A steady stream of faculty, staff, and students came to the costume shop to build costumes, but more importantly they came to make friends, to talk, to seek advice and to share sorrows and joys. In shaping costumes, she shaped lives and truly evoked the Dixie Spirit—A commitment to working hard, serving others, and loving unconditionally. Olive was an outstanding costumer not just because of her talent as a designer and seamstress, but because she cared deeply about her work and serving everyone she met. Olive always offered a listening ear, sound advice, and a refrigerator full of Pepsi.
For Olive, life was full of wonder, and every moment with her was a party. She loved to be with people, laugh, tell stories, and be a part of the conversation. When she retired, Olive gave attention to her painting (watercolor) and assisted several noted artists in the Southern Utah area as a historical researcher to make sure that the details of clothing in their work were accurate. During those years, the Esplin cabin in Pine Valley, out of the valley heat, became a place of renewal for family and friends, where they found comfort, meals, and, especially, conversation with Olive and Spence.
The chairs are empty now, but we will always remember Olive’s laughter and welcoming smile. “Let her own works praise her in the gates.”
- Funeral services will be Saturday, March 28, at 11 a.m. in the St. George 5 & 6 Ward Chapel, 85 South 400 East, St. George.

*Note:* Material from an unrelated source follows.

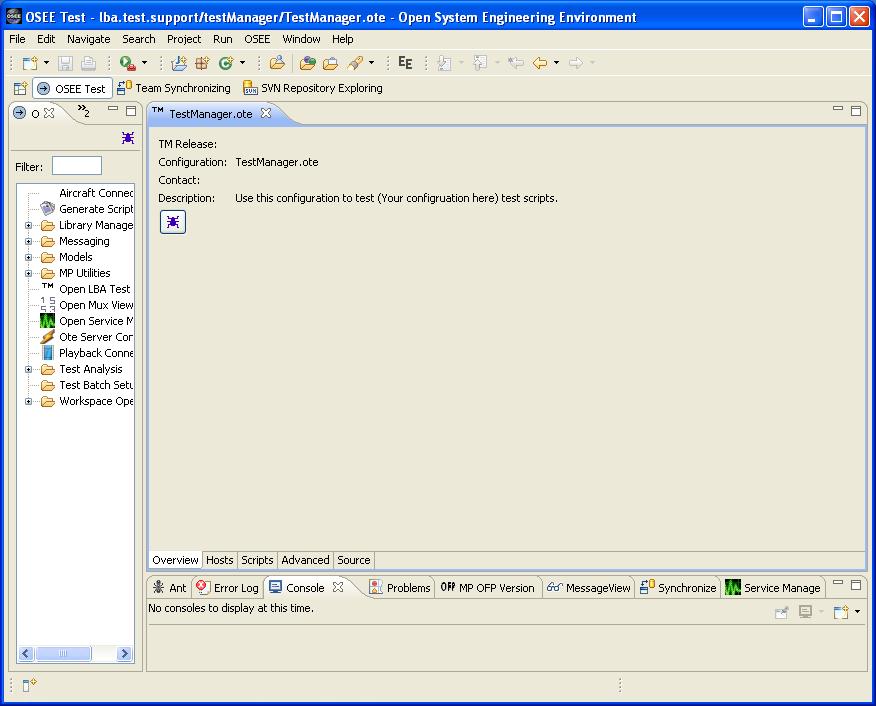Open the Generate Scripts item
This screenshot has width=876, height=706.
(95, 209)
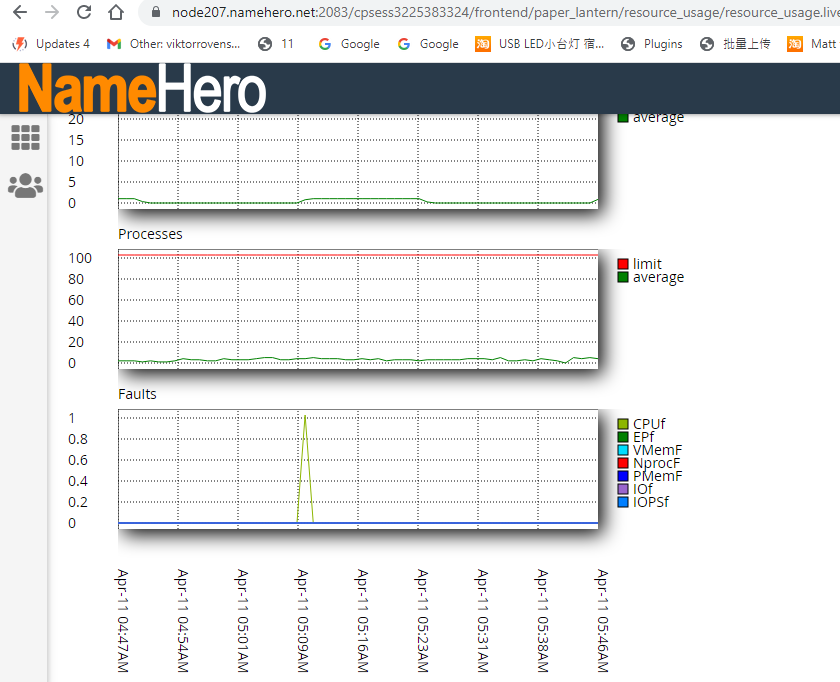Go to the browser home page icon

- Visitations will be Friday, March 27 from 6-8 p.m. in the Spilsbury Mortuary, 110 S. Bluff St., and on Saturday from 9-10:30 a.m. prior to services in the Chapel.
- Interment will be in the St. George City Cemetery.
Arrangements have been made under the direction of Spilsbury Mortuary, St. George 435-673-2454. Family and friends are invited to sign her online guest book at the Spilsbury Mortuary website.